Action item: Using the records below, transcribe exactly only the lines from the one with "Screen dimensions: 623x467" through the end, both included, and drop every picture.

(Collected data entries)
****************

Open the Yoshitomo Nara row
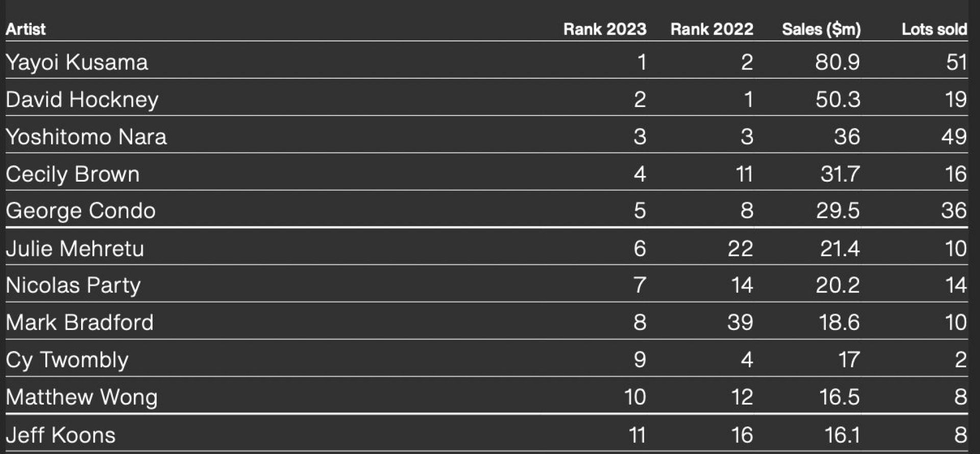Image resolution: width=980 pixels, height=454 pixels. 86,137
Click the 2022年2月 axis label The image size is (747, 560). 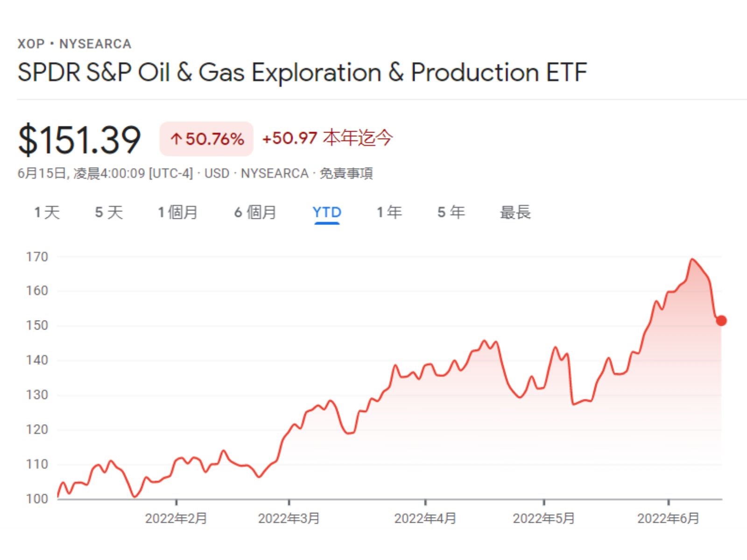(176, 518)
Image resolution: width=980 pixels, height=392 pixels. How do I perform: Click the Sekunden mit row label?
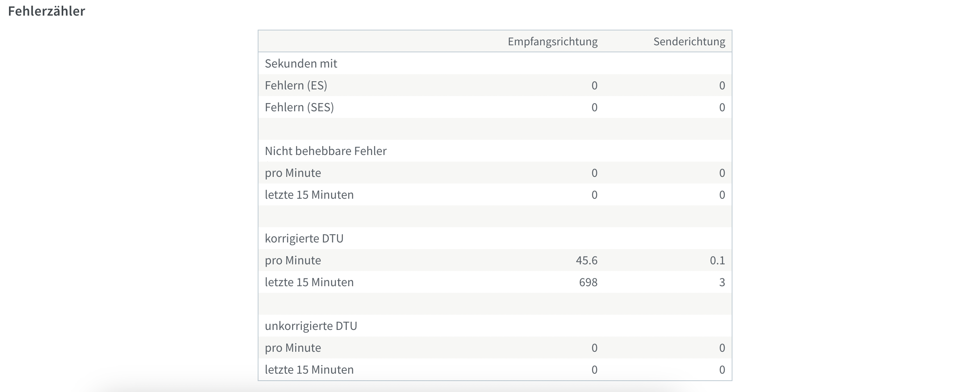coord(301,63)
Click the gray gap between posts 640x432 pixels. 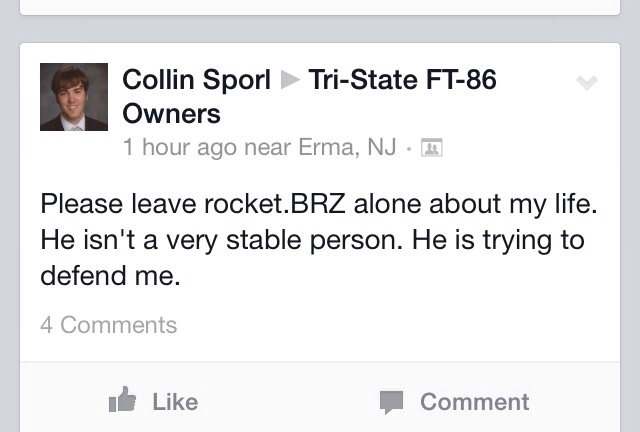coord(320,28)
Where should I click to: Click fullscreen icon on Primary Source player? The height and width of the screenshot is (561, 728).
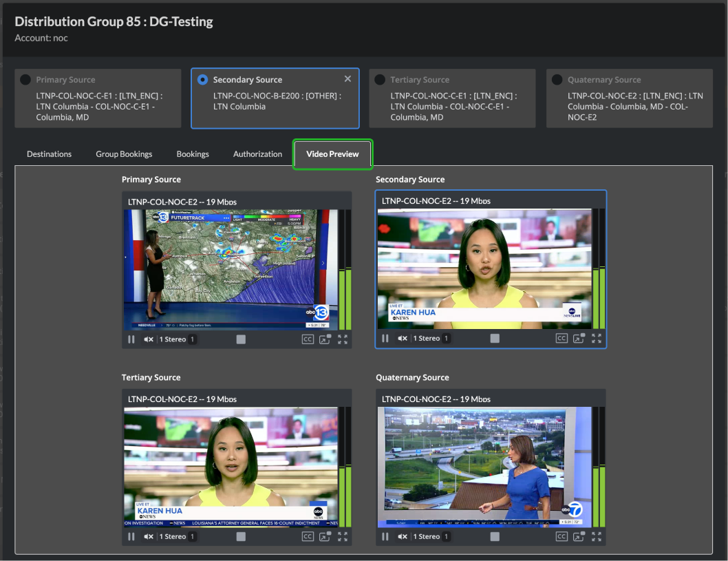pyautogui.click(x=343, y=339)
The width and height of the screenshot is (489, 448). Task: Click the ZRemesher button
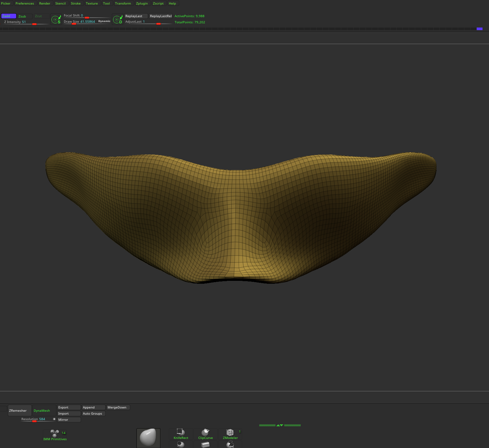(x=19, y=410)
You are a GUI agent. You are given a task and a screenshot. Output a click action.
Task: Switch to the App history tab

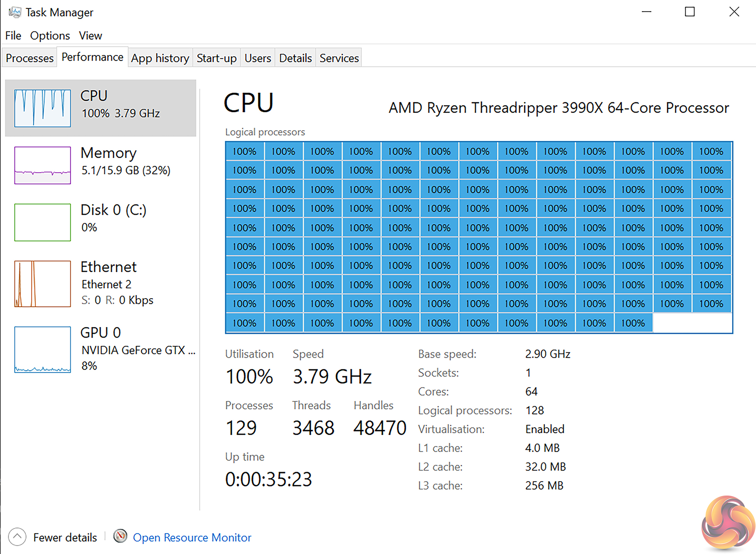coord(160,58)
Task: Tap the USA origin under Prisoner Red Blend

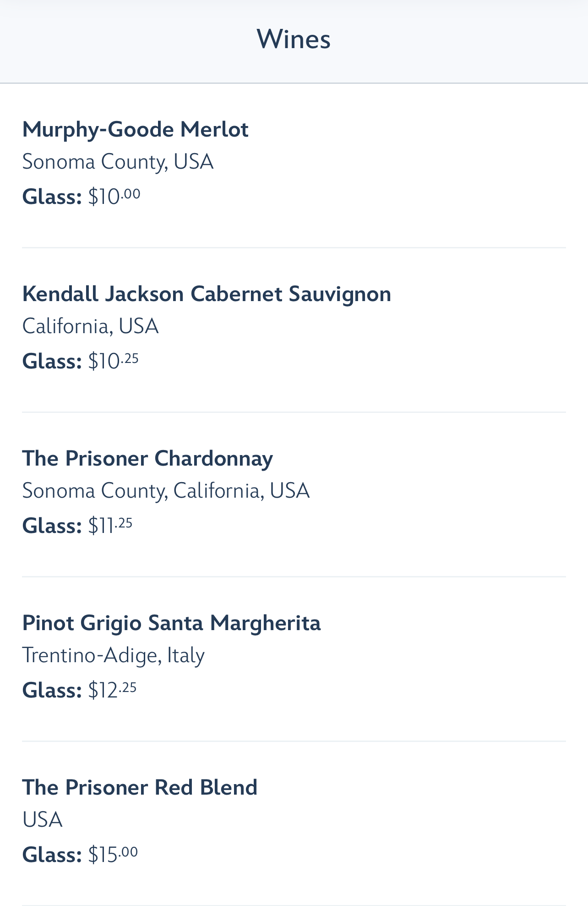Action: coord(42,820)
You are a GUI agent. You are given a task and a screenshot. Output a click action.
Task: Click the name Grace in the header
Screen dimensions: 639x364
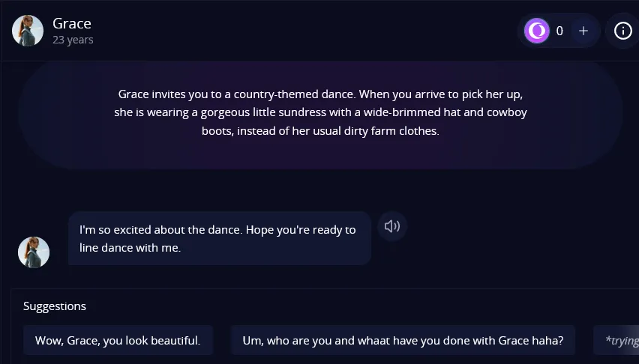pos(72,23)
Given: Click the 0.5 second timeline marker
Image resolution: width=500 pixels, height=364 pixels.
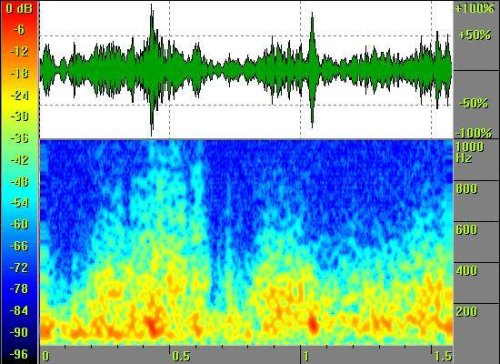Looking at the screenshot, I should (181, 356).
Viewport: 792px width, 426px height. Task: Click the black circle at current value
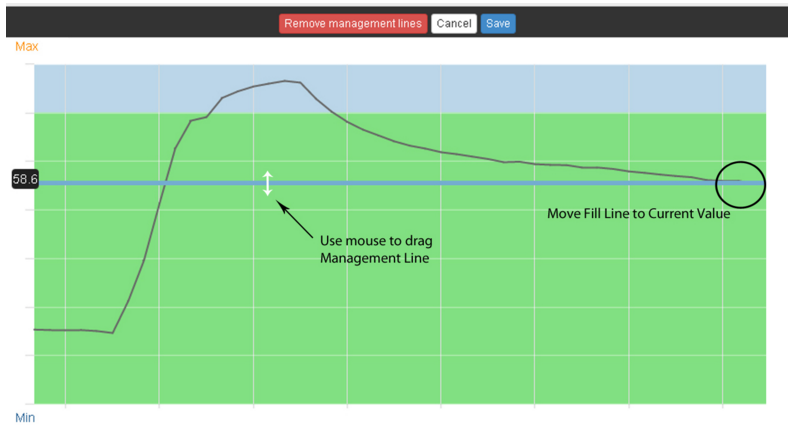(x=741, y=183)
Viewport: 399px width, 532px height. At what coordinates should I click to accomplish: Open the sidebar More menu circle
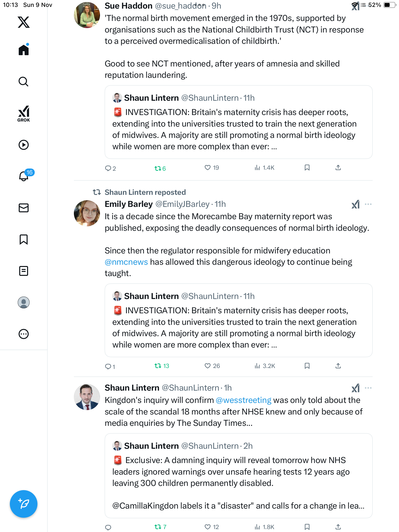(x=24, y=334)
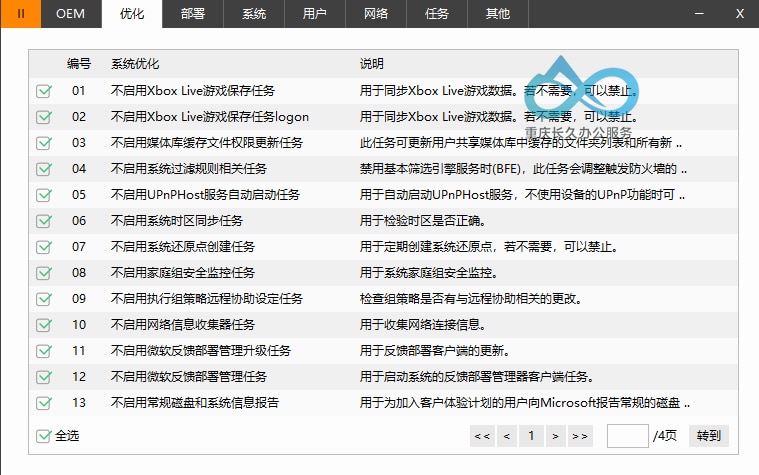759x475 pixels.
Task: Go to next page with > button
Action: [556, 436]
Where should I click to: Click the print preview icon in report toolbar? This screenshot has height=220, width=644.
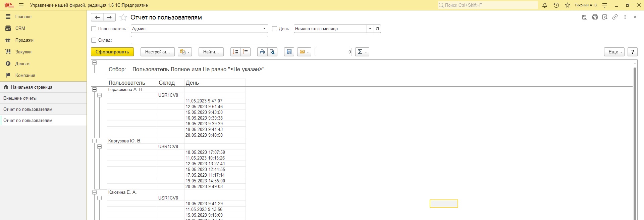coord(272,52)
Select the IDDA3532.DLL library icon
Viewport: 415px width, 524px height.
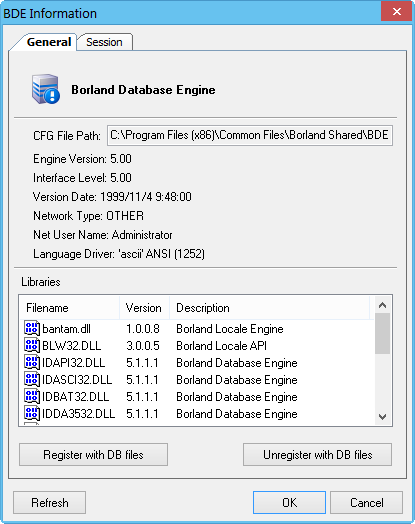point(32,414)
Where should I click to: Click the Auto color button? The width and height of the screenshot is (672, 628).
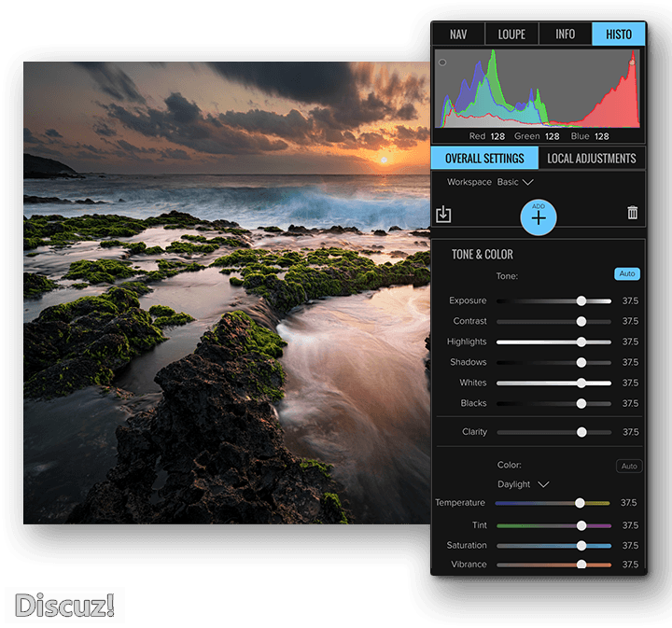pos(629,466)
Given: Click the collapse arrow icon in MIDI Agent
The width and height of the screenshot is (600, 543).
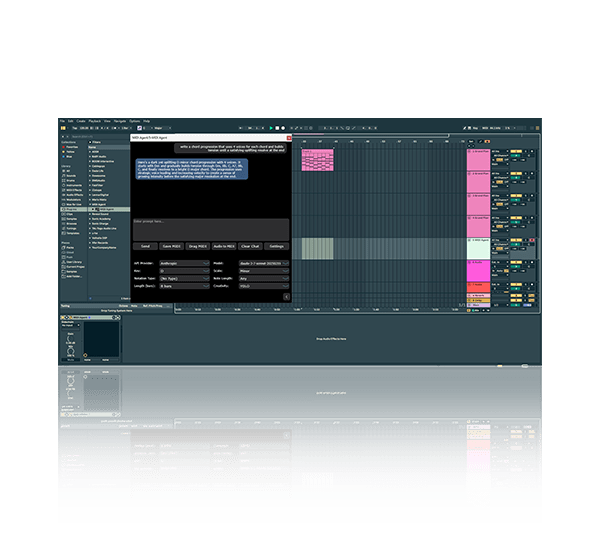Looking at the screenshot, I should [286, 297].
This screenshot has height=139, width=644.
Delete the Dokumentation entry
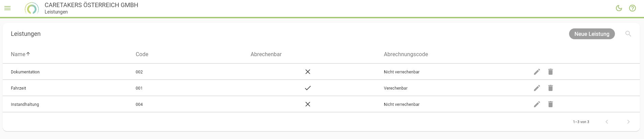tap(550, 72)
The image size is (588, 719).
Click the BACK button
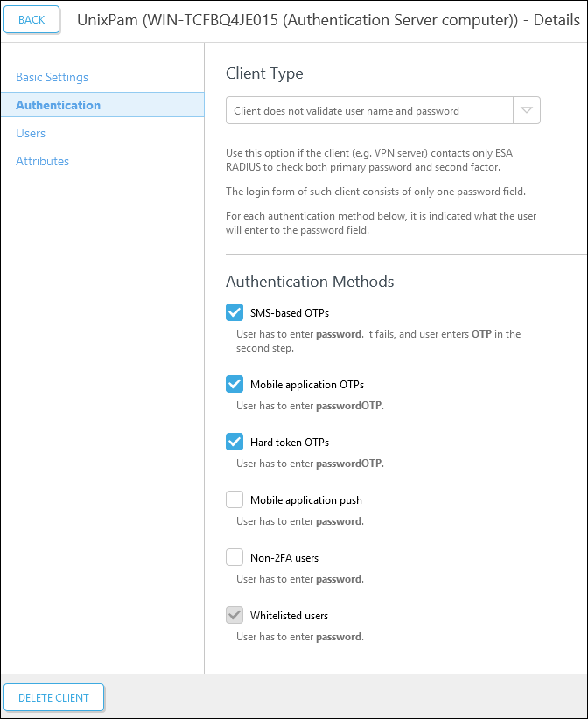pos(32,18)
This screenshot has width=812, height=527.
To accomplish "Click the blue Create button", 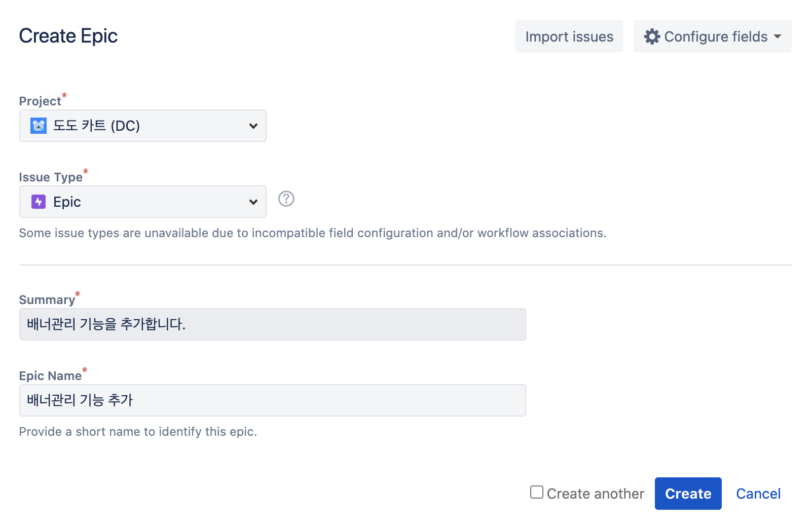I will pyautogui.click(x=688, y=494).
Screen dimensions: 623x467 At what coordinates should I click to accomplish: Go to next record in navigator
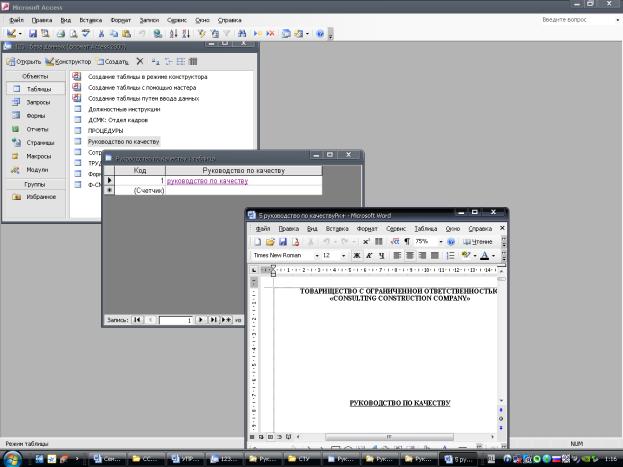(x=201, y=320)
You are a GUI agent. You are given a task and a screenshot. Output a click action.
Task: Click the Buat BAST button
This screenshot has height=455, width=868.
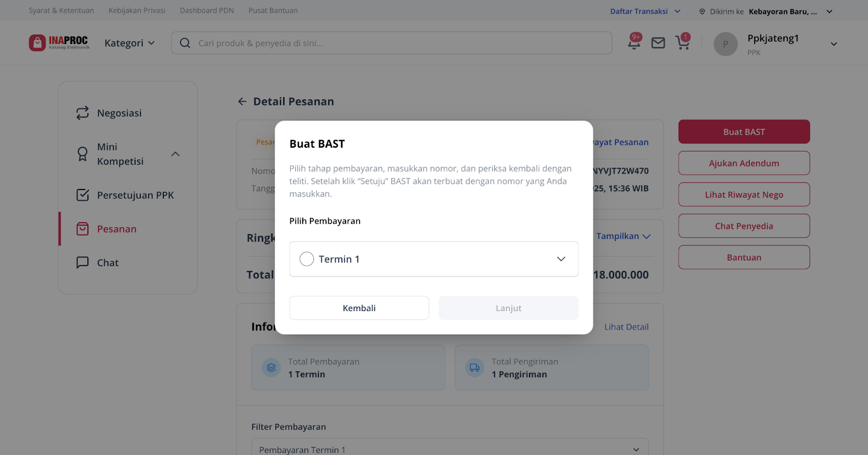tap(744, 132)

****************

Answer below:
Screen dimensions: 623x467 At what coordinates should I click to accomplish: Go to next record in navigator
(x=201, y=320)
You are a GUI agent. You are given a task and a screenshot. Output a click action.
Task: Click the Buat BAST button
This screenshot has height=455, width=868.
tap(744, 132)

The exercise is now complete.